Right now might not be the perfect time to be buying Algonquin Power & Utilities (Algonquin Power & Utilities Stock Quote, Chart, News, Analysts, Financials TSX:AQN), but Scotia Wealth advisor Greg Newman thinks you should be keeping an eye on AQN at these levels.

“This is a name that we’ve owned for years and we’ve recommended it since the $6 range. Sometimes it gets too big over its skis and it gets a little bit expensive but it’s no longer as expensive as it was,” said Newman, senior wealth advisor and portfolio manager at Scotia Wealth Management, who spoke on BNN Bloomberg on Monday.
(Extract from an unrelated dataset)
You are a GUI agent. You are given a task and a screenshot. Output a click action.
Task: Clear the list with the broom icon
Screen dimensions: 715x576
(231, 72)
Ahead of Algonquin’s second quarter financials due on August 12, the Oakville, Ontario-headquartered power generation, transmission and distribution utility has seen its revenue climb in recent quarters. AQN’s topline was up 12 per cent year-over-year for the fourth quarter of 2020 and up a further 36 per cent for its most recent quarter, the company’s 2021 Q1, which came in at $634.5 million. 

Adjusted EBITDA for the Q1 was also a major uptick at $282.9 million compared to $242.2 million a year earlier, representing a 17 per cent increase, while net earnings were $13.9 million for the first quarter compared to negative $63.8 million a year earlier. (All figures in US dollars except where noted otherwise.)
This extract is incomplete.